Ci sono molti contesti industriali dove essiccare un prodotto può essere un processo piuttosto complesso e laborioso, in quanto la natura del prodotto lo rende sensibile alla temperatura. Questo può verificarsi, ad esempio, nel campo alimentare dove un prodotto potrebbe perdere le sue caratteristiche nutrizionali, come nel settore elettronico dove la componentistica è molto delicata. Oltre a modificare un oggetto, la temperatura elevata potrebbe innescare anche problemi legati alla sicurezza, come nel caso di prodotti termosensibili che si incendiano e danno luogo a scoppi se sottoposti a trattamenti termici di asciugatura. Questo capita in diversi contesti industriali come quello delle ceramiche, degli inchiostri o delle vernici.

La procedura di essiccazione mediante una stufa da vuoto riduce al minimo tali rischi. L’essiccazione con l’ausilio del vuoto rientra tra i metodi più efficaci e a minore incidenza sui materiali, di qualsiasi natura e genere.

L’utilizzo di stufe da vuoto è molto diffuso sia in contesti industriali che di ricerca, in quanto permette di non danneggiare un prodotto che necessita di essiccazione anche quando in presenza di solventi infiammabili o acqua.

L’essiccazione sotto vuoto, oltre ad evitare inneschi pericolosi e degradamento dei prodotti, è molto diffusa perché garantisce un processo senza formazione di incrostazioni o di resti di ossidazione. Durante l’essiccazione sotto vuoto il materiale viene posto ad una pressione negativa, riducendo così il punto di ebollizione e favorendo quindi l’evaporazione del solvente. Il processo prevede una variazione combinata di pressione e temperatura in modo da ottimizzare il processo e renderlo affidabile e sicuro. Un altro aspetto molto importante è il risparmio energetico derivante dal lavorare a temperature più basse.

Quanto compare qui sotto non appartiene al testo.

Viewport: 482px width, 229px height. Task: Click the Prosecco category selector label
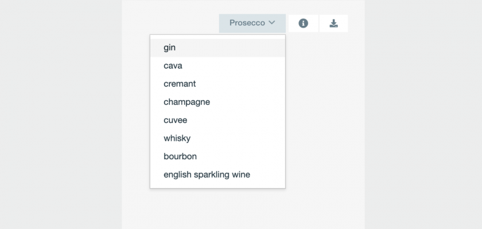point(247,23)
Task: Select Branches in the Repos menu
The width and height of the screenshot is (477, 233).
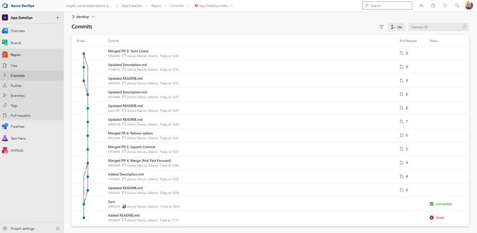Action: [17, 96]
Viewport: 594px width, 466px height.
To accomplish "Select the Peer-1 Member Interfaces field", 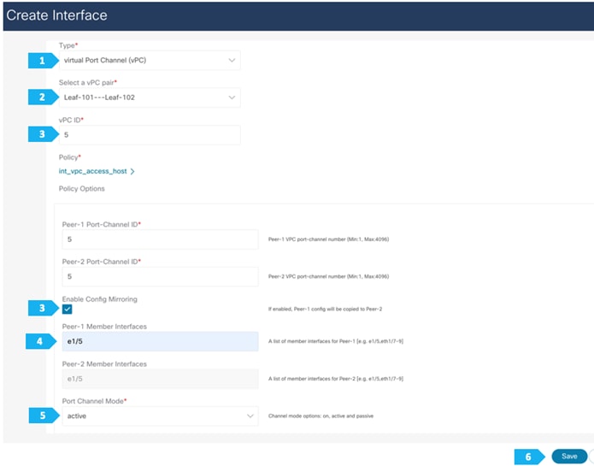I will pos(160,341).
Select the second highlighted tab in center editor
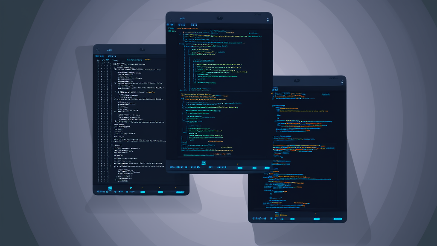The width and height of the screenshot is (437, 246). click(x=194, y=25)
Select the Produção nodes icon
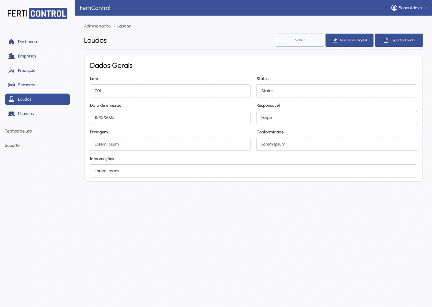The image size is (432, 307). tap(11, 70)
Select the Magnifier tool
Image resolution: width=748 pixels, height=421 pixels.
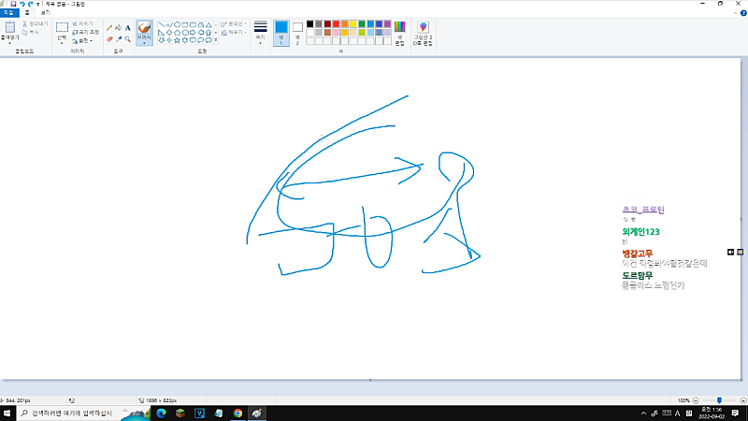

Le stufe da vuoto Binder della serie VD e VDL sono affidabili e garantiscono un processo rapido, efficiente e delicato con una distribuzione della temperatura uniforme e un processo privo di condensa. Il range di temperatura a cui la stufa può lavorare è da 10°C sopra la temperatura ambientale fino a 220°C, con un controllo digitale di tutti i parametri e il monitoraggio dell’essiccazione con ventilazione automatica al termine del processo. I sistemi Binder infatti sono dotati di sistema automatico per il riconoscimento intelligente della fine del processo e conseguente fase di ventilazione automatizzata. Gli strumenti sono dotati di un sensore di pressione, che rileva una variazione nelle condizioni interne quando il solvente è già stato rimosso (Figura 1). I ripiani delle stufe da vuoto Binder sono brevettati con un sistema di espansione in modo da poter garantire la massima efficienza.

La Stufa deve essere abbinata con una pompa per il vuoto adeguata a generare la depressione all’interno della stufa. In base all’applicazione e all’utilizzo specifico è possibile essiccare provini, campioni e prodotti/oggetti che contengono sia solventi infiammabili che non infiammabili.